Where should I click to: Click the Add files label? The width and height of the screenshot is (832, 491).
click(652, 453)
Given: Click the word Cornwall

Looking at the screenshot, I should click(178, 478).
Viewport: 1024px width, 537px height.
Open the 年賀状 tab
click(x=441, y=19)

# # #

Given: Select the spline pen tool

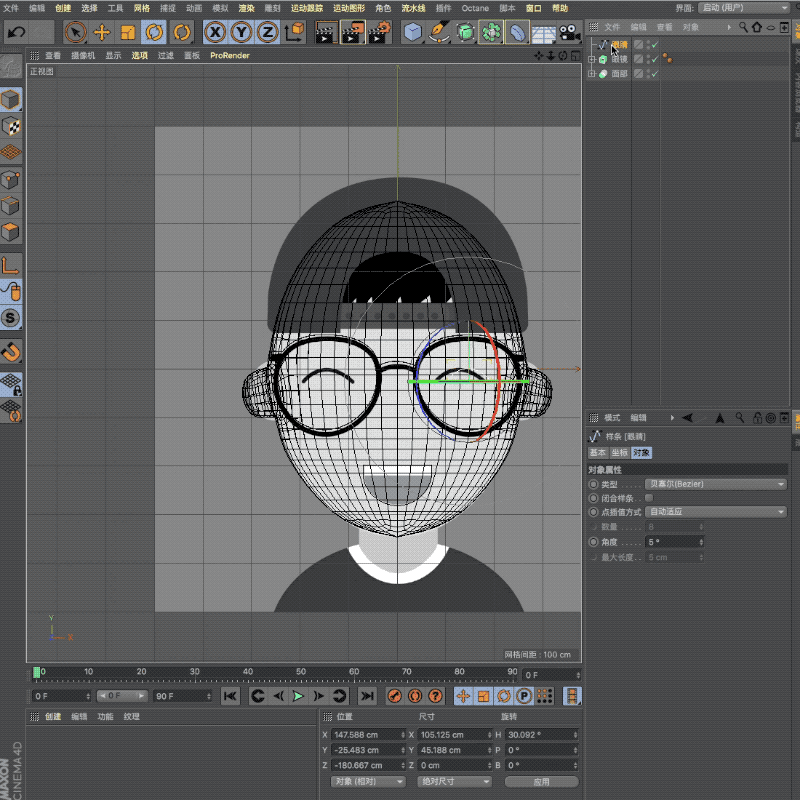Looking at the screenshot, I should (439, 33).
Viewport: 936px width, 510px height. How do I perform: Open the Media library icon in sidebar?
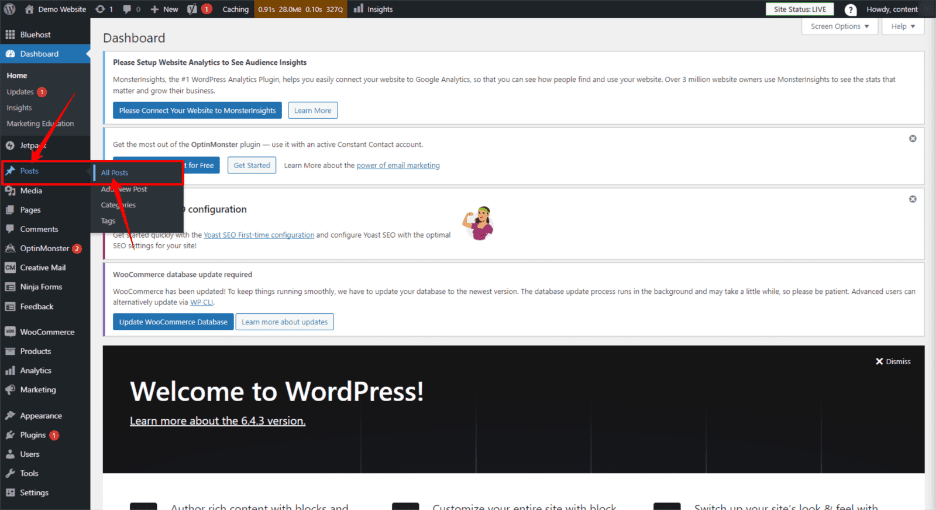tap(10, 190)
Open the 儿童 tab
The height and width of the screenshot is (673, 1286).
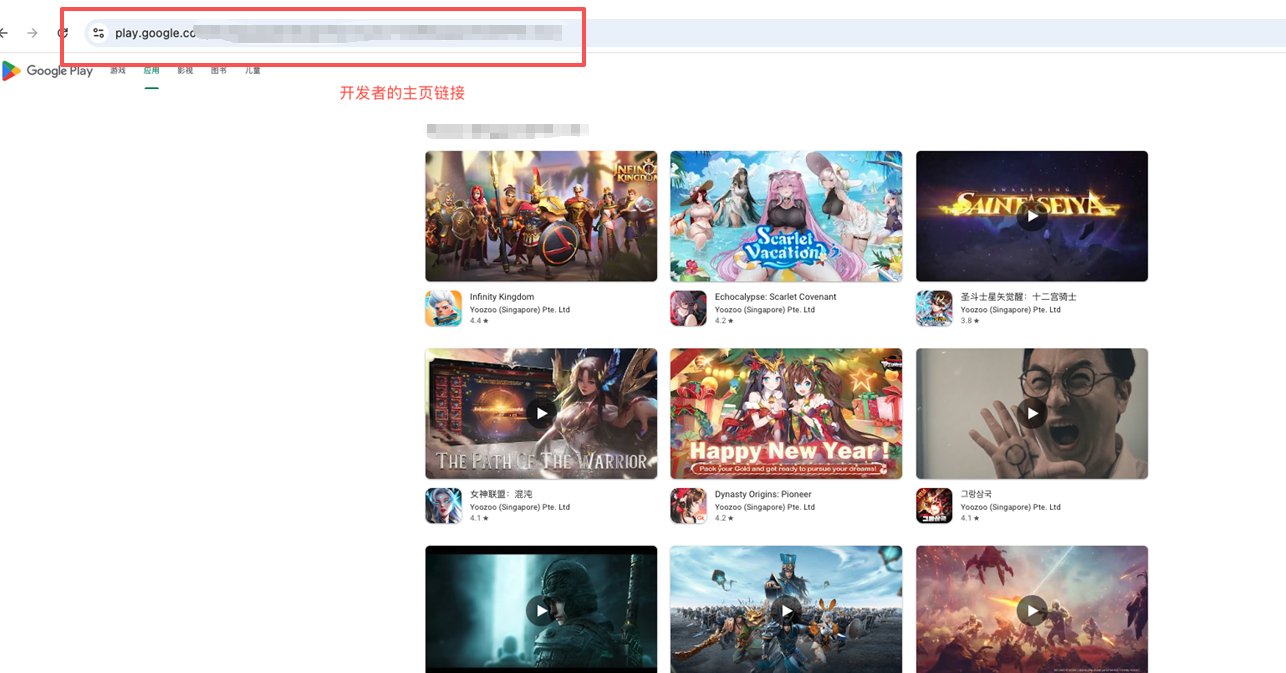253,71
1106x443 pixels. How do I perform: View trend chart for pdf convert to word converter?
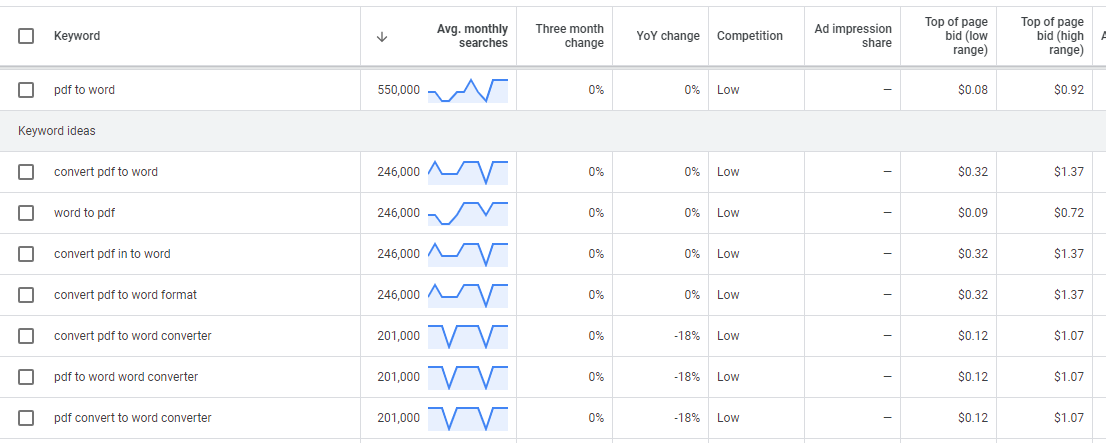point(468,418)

# # #

Task instructions: Among the entries above, the lines between the ones containing "Where should I" and "Viewport: 1024px width, 537px height.", inclusive, are to be transcribed exactly. No other line is to be given.

Completed exercise:
Where should I click to: Click the Add files label? The width and height of the screenshot is (832, 491).
click(652, 453)
Given: Click the word Cornwall

Looking at the screenshot, I should click(178, 478).
Viewport: 1024px width, 537px height.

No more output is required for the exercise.